5th United States Youth Observer to the United Nations
- In office July 21, 2016 – August 18, 2017
- Preceded by: Donya Nasser
- Succeeded by: Munira Khalif

Personal details
- Born: April 22, 1993 (age 32) Santa Cruz, Bolivia
- Education: University of Florida (BS)

= Nicol Perez =

American politician

Nicol Perez (born April 22, 1993) is the 5th and former United States Youth Observer to the United Nations. Perez has extensive experience working on youth issues at the local, regional and international level having previously worked in various international organizations as well as starting her own initiatives.

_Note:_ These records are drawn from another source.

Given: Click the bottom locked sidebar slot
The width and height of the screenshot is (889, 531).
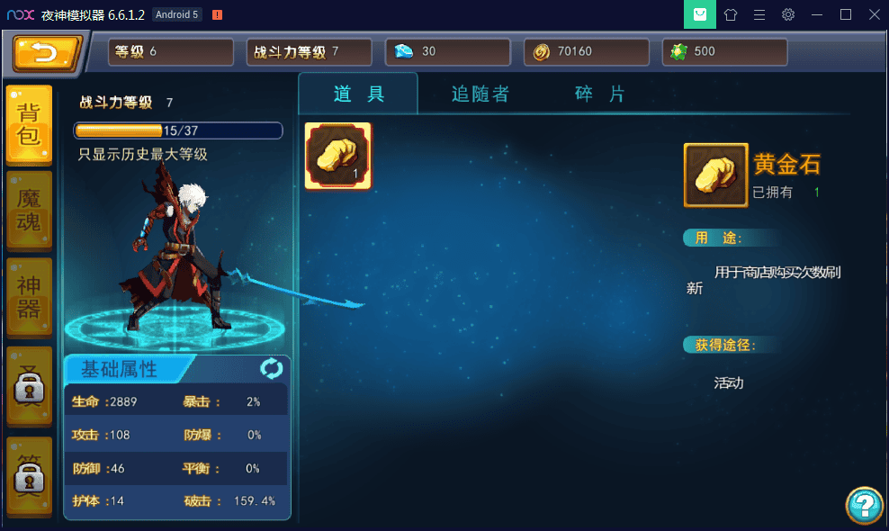Looking at the screenshot, I should 29,475.
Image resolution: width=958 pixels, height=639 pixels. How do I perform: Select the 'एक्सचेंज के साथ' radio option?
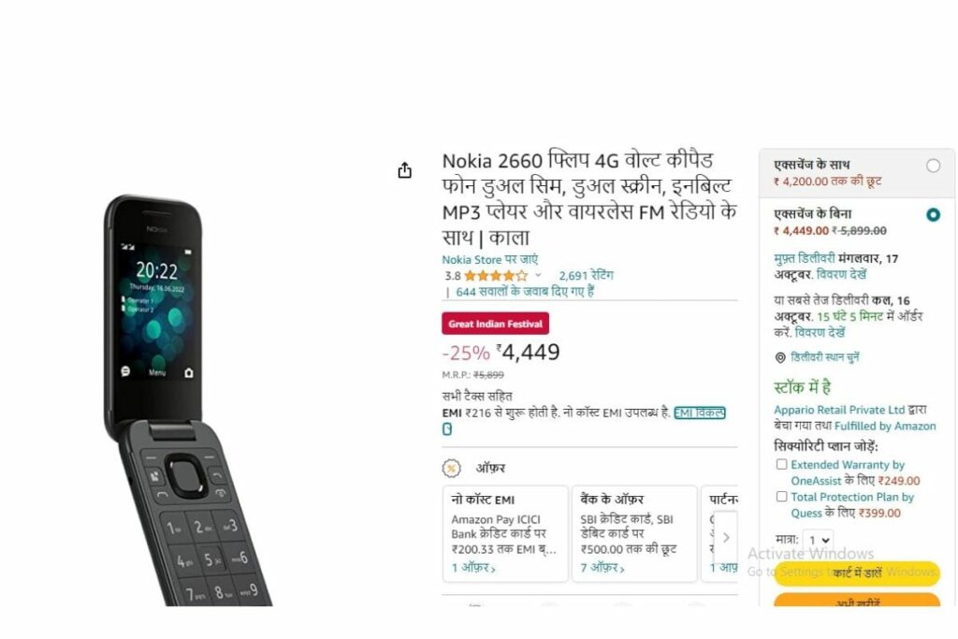tap(933, 166)
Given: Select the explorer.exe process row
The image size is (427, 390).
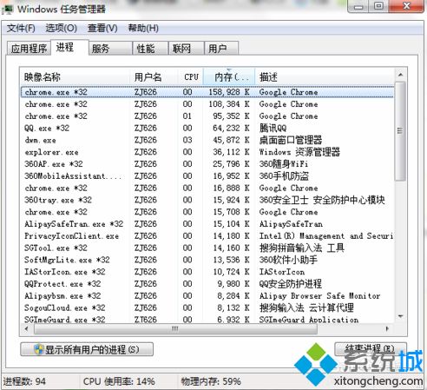Looking at the screenshot, I should pyautogui.click(x=207, y=152).
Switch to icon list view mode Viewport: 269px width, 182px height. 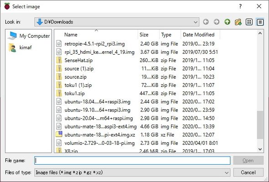(249, 22)
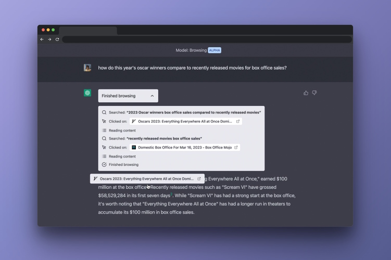Click citation superscript 2 after seven days
Viewport: 391px width, 260px height.
click(171, 194)
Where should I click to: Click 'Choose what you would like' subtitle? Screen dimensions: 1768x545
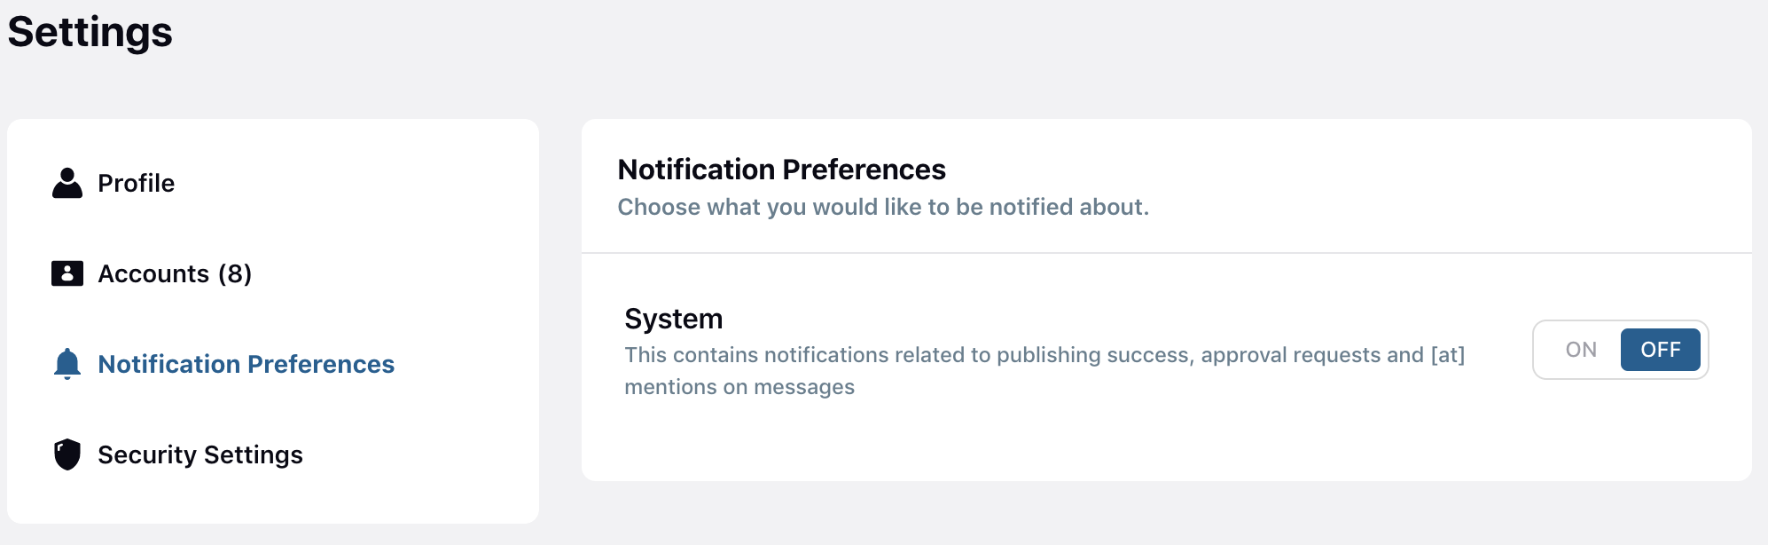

In her term as Youth Observer, Perez focused on the global refugee crisis, youth unemployment, and the U.N.’s Sustainable Development Goals for 2030. In 2017, Perez founded Girlzftw, a mentorship program that pairs women under 30 with high school and college girls that need the support and encouragement of another girl to achieve their goals.

== Early life and career ==
Born in Santa Cruz, Bolivia, Perez immigrated to the US at age seven.

Perez graduated from the University of Florida, where she was president of Nourish International, a student-run, non-profit organization that works towards making a sustainable impact on communities around the world. During her time at university, Perez spearheaded a project in Guatemala City, alongside 3 other students, where they taught business classes to a group of 50 single mothers living in extreme poverty and provided them with the tools and skills needed to start their own businesses. At University, Perez spent a semester leading business ventures around campus to raise money to start a Goat farm in Uganda. Later, Perez studied abroad in Bangkok, Thailand where she volunteered with the Mechai Viravaidya Foundation for a semester.

After college, Perez lived in Maastricht, The Netherlands, where she worked with Enactus, a global non-profit that provides an entrepreneurial platform for youth to create sustainable community development projects. Later, Perez moved to New York City and was part of the Emerging Leaders program at Nielsen. Perez currently resides in San Francisco, California, where she is a Product Marketing Manager on Civic Engagement at Facebook.

=== Role as U.S. Youth Observer to the UN ===
Created to elevate youth voices in the global policy dialogue, the U.S. Youth Observer to the UN is a role appointed annually by the U.S. Department of State and UN Association of the USA. As a correspondent between U.S. missions to the UN and American youth, the Youth Observer travels throughout the United States to discover the issues important to young Americans and participates with the U.S. delegation at international organization meetings. Thirty other countries currently have U.N. youth observers.